------ Records supplied ------

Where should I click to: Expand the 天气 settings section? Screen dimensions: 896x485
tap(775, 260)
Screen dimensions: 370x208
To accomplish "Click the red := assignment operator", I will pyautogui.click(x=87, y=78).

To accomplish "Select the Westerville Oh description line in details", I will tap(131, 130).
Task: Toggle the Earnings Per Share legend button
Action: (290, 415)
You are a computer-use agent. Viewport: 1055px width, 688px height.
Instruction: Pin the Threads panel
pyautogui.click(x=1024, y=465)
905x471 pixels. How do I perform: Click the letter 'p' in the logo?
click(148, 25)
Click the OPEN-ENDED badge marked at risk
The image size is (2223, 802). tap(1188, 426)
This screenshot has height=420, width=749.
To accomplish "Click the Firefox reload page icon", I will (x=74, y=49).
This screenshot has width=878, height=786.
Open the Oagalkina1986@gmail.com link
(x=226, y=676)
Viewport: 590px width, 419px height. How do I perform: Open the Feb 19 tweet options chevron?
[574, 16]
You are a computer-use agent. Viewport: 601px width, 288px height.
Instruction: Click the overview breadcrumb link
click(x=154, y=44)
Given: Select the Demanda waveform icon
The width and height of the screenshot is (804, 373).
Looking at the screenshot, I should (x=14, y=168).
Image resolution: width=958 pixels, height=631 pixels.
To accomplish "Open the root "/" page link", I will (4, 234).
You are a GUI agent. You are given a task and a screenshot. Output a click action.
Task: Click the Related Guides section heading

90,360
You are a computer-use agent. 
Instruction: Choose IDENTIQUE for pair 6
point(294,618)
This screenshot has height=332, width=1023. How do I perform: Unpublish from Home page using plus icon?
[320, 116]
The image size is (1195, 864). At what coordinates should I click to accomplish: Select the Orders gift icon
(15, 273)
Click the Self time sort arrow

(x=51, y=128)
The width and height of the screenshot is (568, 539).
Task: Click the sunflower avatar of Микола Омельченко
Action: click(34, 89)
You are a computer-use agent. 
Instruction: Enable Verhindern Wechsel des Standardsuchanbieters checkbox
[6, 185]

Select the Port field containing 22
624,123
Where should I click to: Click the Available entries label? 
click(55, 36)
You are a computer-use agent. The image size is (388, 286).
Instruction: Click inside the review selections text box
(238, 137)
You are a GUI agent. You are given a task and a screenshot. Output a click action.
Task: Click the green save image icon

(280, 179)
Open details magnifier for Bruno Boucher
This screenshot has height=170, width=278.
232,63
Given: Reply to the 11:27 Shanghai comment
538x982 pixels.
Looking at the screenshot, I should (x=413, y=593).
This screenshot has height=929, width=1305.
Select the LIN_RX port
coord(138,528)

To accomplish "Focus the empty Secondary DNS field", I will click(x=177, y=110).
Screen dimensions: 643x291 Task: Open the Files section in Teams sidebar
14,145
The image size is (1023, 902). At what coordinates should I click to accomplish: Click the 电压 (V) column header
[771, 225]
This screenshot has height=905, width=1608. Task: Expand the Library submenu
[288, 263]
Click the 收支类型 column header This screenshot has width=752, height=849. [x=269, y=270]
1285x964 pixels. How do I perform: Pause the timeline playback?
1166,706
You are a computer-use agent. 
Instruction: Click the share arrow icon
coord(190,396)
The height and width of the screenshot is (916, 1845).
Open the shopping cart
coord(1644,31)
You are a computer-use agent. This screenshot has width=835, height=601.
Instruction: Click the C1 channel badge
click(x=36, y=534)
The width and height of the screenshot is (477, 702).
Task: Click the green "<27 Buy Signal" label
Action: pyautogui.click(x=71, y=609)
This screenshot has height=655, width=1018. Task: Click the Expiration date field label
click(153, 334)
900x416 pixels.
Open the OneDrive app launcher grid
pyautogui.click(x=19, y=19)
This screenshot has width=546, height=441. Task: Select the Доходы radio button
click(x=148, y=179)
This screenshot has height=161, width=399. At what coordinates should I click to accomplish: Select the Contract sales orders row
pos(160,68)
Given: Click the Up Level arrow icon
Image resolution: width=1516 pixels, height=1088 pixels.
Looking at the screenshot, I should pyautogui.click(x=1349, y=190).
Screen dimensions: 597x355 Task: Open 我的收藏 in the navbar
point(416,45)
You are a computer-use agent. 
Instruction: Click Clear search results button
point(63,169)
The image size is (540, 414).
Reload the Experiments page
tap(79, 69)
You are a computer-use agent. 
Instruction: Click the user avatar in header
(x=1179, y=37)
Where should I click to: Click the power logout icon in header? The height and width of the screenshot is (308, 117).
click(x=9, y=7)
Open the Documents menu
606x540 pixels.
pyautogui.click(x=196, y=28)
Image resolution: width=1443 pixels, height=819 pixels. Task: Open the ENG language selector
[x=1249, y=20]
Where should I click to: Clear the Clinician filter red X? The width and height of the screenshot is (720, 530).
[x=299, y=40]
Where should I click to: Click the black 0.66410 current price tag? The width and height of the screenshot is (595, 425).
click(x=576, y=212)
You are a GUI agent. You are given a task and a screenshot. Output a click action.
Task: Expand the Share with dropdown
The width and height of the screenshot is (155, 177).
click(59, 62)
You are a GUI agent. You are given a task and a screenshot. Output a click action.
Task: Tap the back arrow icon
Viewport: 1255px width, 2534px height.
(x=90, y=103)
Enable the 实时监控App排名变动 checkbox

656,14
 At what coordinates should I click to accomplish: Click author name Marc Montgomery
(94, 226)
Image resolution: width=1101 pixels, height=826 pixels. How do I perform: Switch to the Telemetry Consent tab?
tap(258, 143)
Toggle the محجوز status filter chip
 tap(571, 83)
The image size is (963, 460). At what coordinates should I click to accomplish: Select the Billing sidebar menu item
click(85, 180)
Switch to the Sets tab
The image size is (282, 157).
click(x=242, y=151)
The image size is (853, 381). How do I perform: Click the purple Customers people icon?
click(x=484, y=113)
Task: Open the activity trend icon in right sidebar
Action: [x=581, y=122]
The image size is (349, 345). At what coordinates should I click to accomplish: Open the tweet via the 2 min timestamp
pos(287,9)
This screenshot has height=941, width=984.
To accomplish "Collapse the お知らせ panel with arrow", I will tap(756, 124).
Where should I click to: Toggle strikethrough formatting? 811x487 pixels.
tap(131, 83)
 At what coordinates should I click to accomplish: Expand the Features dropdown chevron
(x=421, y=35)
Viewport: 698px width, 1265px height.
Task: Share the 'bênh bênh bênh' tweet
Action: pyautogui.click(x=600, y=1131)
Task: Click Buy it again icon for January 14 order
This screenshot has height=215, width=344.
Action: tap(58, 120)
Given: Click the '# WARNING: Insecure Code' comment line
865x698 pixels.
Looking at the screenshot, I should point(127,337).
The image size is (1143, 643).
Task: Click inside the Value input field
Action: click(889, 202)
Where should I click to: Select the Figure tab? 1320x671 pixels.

------

Can you rewrite the part of the material that opens with the line containing "The image size is (349, 345)." and closes with the end of the material, swapping "strikethrough" for "underline" and leaving everything else unchanged?

The image size is (349, 345). At what coordinates should I click to accomplish: Open the tweet via the 2 min timestamp
pos(287,9)
This screenshot has height=941, width=984.
To accomplish "Collapse the お知らせ panel with arrow", I will tap(756, 124).
Where should I click to: Toggle underline formatting? 811x487 pixels.
tap(131, 83)
 At what coordinates should I click to accomplish: Expand the Features dropdown chevron
(x=421, y=35)
Viewport: 698px width, 1265px height.
Task: Share the 'bênh bênh bênh' tweet
Action: pyautogui.click(x=600, y=1131)
Task: Click Buy it again icon for January 14 order
This screenshot has height=215, width=344.
Action: tap(58, 120)
Given: Click the '# WARNING: Insecure Code' comment line
865x698 pixels.
Looking at the screenshot, I should point(127,337).
The image size is (1143, 643).
Task: Click inside the Value input field
Action: click(889, 202)
Where should I click to: Select the Figure tab? 1320x671 pixels.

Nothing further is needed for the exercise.